Research Edge Position: Long Euro (FXE); Short UK (EWU), Short British Pound (FXB)

 

Eastern Europe driven by Western European improvement

The Eurozone exited its worst recession since World War II in Q3, with GDP expanding 0.4% quarter-over-quarter. Continued economic improvement from Germany and France helped lift output from Eastern European states, which rely heavily on Western Europe as markets for its exports.

Growth was seen across much of the region, yet importantly gains by larger Western European economies appear to have encouraged growth in the peripheral and struggling economies.
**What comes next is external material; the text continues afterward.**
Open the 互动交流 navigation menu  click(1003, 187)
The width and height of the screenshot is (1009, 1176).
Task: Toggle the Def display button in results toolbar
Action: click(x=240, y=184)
Germany grew 0.7% quarter-on-quarter and France gained 0.3%. Italy rebounded from -0.5% in Q2 to +0.6% in Q3, driven by stimulus measures and increased export appetite from the likes of Germany and France. The Netherlands and Austria also came out of their technical recessions, registering growth of 0.4% and 0.9% respectively, from contraction of -1.0% and -0.5% in Q2.

Quarter-on-quarter Eastern Europe improved sequentially, with growth in the Czech Republic of 0.6% and likely in Poland when the state releases its numbers. One negative divergence remains Hungary, which although improving from its Q2 contraction of -2.0%, recorded -1.8% growth in Q3.

Greece and Spain also failed to grow in Q3, with both declining 0.3% quarter-on-quarter. Greece recently made headlines with its government debt expected to balloon to 12.7% of GDP this year, a heavy upward revision that concerned EU Monetary Affairs officials that said the government is doing little to counteract the rise and return to the EU target rate of 3% or less. Spain continues to work through the severe depreciation of home and property prices with unemployment bordering 20%, a nasty tail we believe will negatively impact the country over the longer term. 

We’ve been seeing an unwinding of the beta trade in Eastern European equity markets over the last weeks, coming off year-to-date highs that outpaced their Western European peers.  However, as emerging markets we expect these countries to feed off of improved fundamentals in the West and investor appetite to seek attractive (higher) yields.

We bought the Euro (FXE) yesterday in our model portfolio against our short position in the British Pound. The Euro remains in a bullish formation: the TAIL (3 years or less) line of support underpins the TREND (3 Months or more) which underpins the TRADE (3 weeks or less). We see the ECB’s interest rate of 1% as bullish for the Euro compared to the Fed’s at 0-0.25%, and like the ECB’s rhetoric of reducing its quantitative easing measures. Today’s positive Q3 Eurozone GDP gave a lift to the Euro versus the USD.